Il vangelo di questa domenica contiene tre parabole sul Regno (quella del tesoro nascosto, quella della perla preziosa e quella della rete piena di pesci) e una similitudine (quella dello scriba “istruito” al regno dei cieli).
La terza parabola poi si allunga in una breve esplicitazione catechetica, che – temo – attiri subito la nostra attenzione: «Così sarà alla fine del mondo…».
La nostra atavica paura di quello che ci capiterà alla fine prende infatti il sopravvento. In più, le parole di Gesù paiono andare incontro a quello scenario spaventoso (ma, per certi versi, anche rassicurante) che spesso ci è stato prospettato da ragazzi: l’inferno per i cattivi e il paradiso per i buoni.
Spaventoso, perché nessuno sa se è stato abbastanza buono per meritarsi il paradiso; ma anche rassicurante, perché, in fin dei conti, ognuno di noi pensa “Ce n’è di ben peggiori di me…”.
Senza contare che – se chiedessero a noi – sapremmo benissimo chi destinare da una parte e chi dall’altra. A parte, forse, qualche caso dubbio: quelli fuori dalle regole della chiesa, ma che sono tanto buoni (e ci dispiacerebbe finissero all’inferno); o quelli tutti pii, ma che in realtà sono delle serpi (che non ci parrebbe proprio giusto finissero in paradiso)…
Insomma… un’analisi onesta e anche piuttosto magnanima…
Che però – c’è da chiedersi – cosa c’entri col vangelo (che, ricordo, significa “buona notizia”)…
Se proviamo, solo per un attimo, a prescindere da questo “allungamento” della terza parabola, troviamo infatti tutt’altra atmosfera: proviamo a calarci nei panni di un uomo che trova un tesoro nascosto, o in quelli di un mercante che trova un perla di grande valore, o in quelli dei pescatori che tirano a riva una rete piena di ogni genere di pesci… che emozioni proviamo?
Io direi: entusiasmo, incredulità (troppo bello per essere vero!), pienezza.

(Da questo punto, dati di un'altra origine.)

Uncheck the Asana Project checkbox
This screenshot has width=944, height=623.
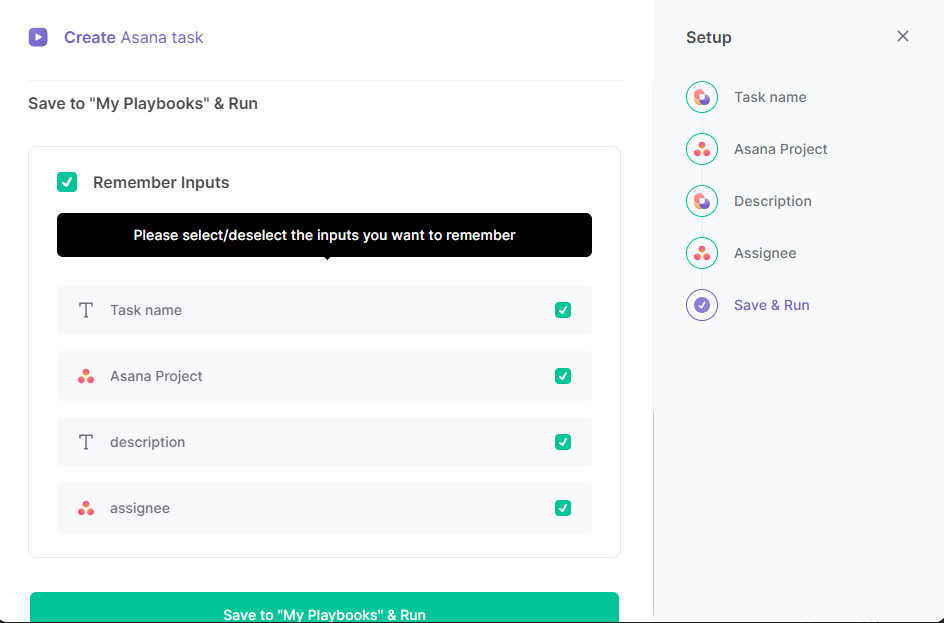(x=563, y=376)
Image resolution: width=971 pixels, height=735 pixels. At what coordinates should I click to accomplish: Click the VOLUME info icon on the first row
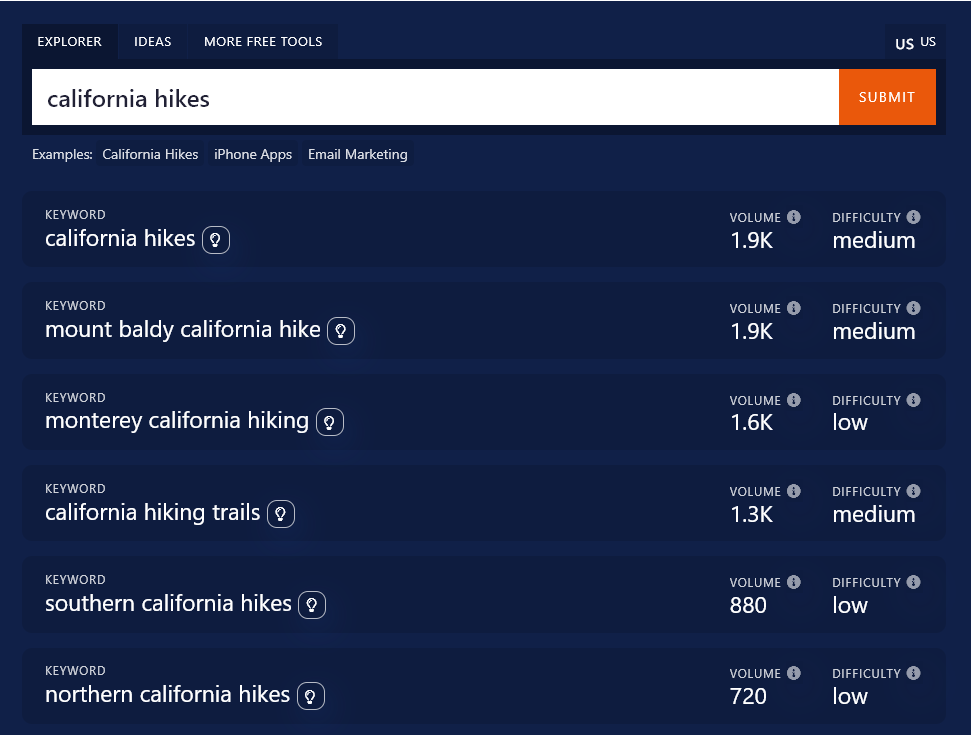click(x=793, y=216)
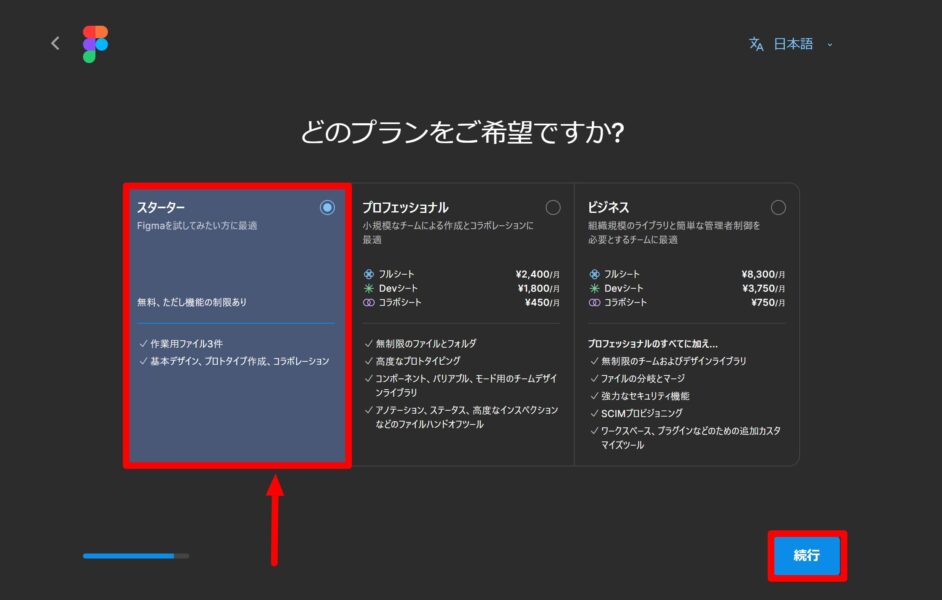Click Business plan's フルシート seat icon
Screen dimensions: 942x600
594,274
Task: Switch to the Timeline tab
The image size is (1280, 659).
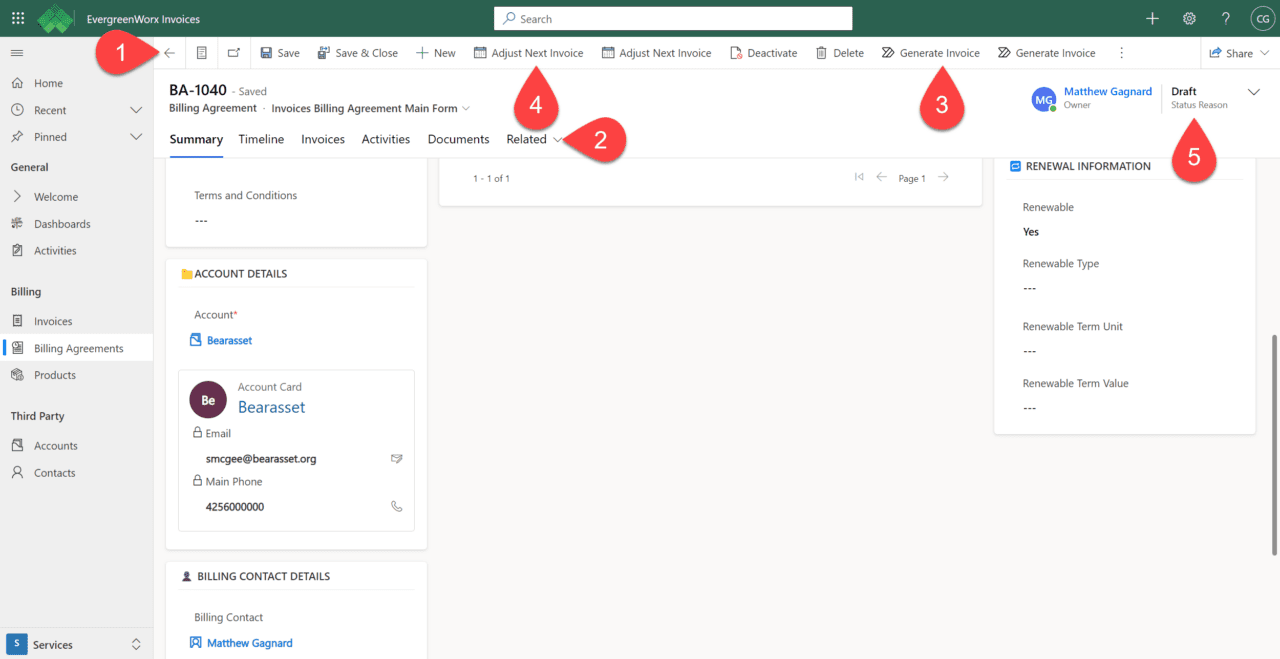Action: coord(261,139)
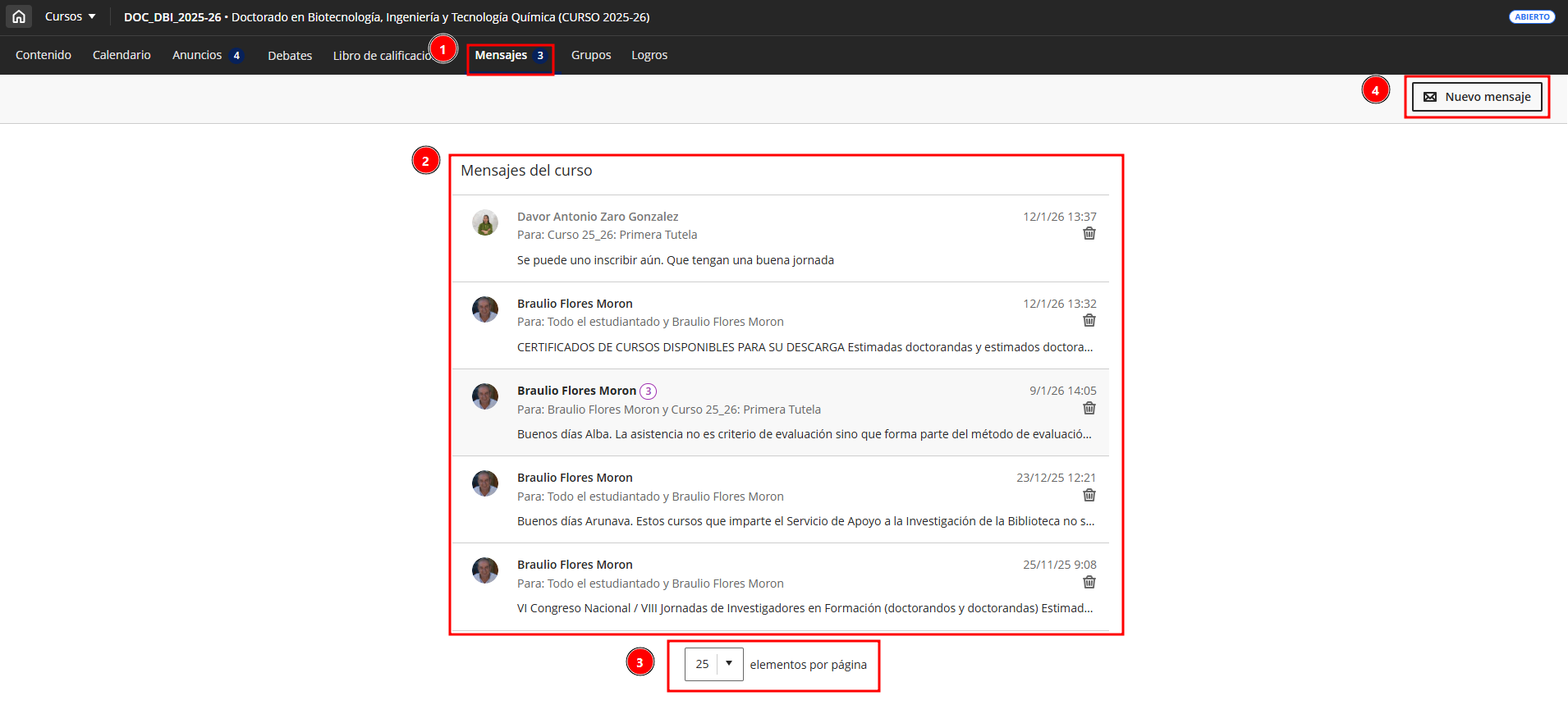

Emozioni rispetto alle quali ci parrebbe per nulla oneroso dover vendere tutti i nostri averi per comprare il campo, o la perla, o dover fare la fatica di buttare via quel po’ di pesci non commestibili: a confronto di quello che avremmo (un tesoro, una perla preziosa, una rete piena di pesci) ci parrebbe nulla!
Questa è la dinamica che il vangelo dovrebbe suscitare e non una sterile disquisizione sull’inferno e il paradiso, che serve solo a placare le nostre ansie.
Anche perché, guardando le cose con questa prospettiva, l’“allungamento” della terza parabola non sarebbe stato messo lì per dirci: attenzione, c’è il pericolo di andare all’inferno! Ma, anzi, per dire: alla fine, se pure ci sarà qualcosa da buttare (qualcosa, non qualcuno), se pure ci saranno dei beni da lasciare, ciò a cui dovete guardare è il tesoro, è la perla, è la rete piena.
«Avete compreso tutte queste cose?», cioè avete compreso cosa guardare? Il Regno, che è vivere amando come Gesù ci ha amati, implica, certo, anche un lasciare, un buttare, ma questo è nulla in confronto all’entusiasmo, al troppo bello per essere vero, alla pienezza che esso fa sperimentare.
Questa è la proposta di Gesù: non ci chiede sacrifici e sforzi per meritarci il paradiso e scampare all’inferno. Non ci chiede la rinuncia alle cose belle dell’aldiqua, per ottenere poi la ricompensa nell’aldilà. Ma ci propone un’avventura entusiasmante, troppo bella per essere vera, un’avventura che fa sperimentare pienezza: è l’avventura del provare ad amare, dell’imparare a farlo in maniera sempre più simile alla sua; è l’avventura del trasformare il nostro cuore (come chiedeva Salomone) in un cuore saggio, intelligente e… buono.
Perché il vangelo di Gesù non è farci star lontani dal male con la paura dell’inferno, ma è annunciarci che è un paradiso vivere una vita amante.
Dovremmo allora provare a stare un po’ meno a bagnomaria nelle nostre paure e immergerci nelle emozioni dell’uomo del tesoro nel campo, del mercante della perla preziosa, dei pescatori della rete piena… e chiederci: noi quando abbiamo sperimentato qualcosa di bello così?
Sono certa, che le vostre risposte, come la mia, hanno a che fare con l’amore che avete dato e ricevuto.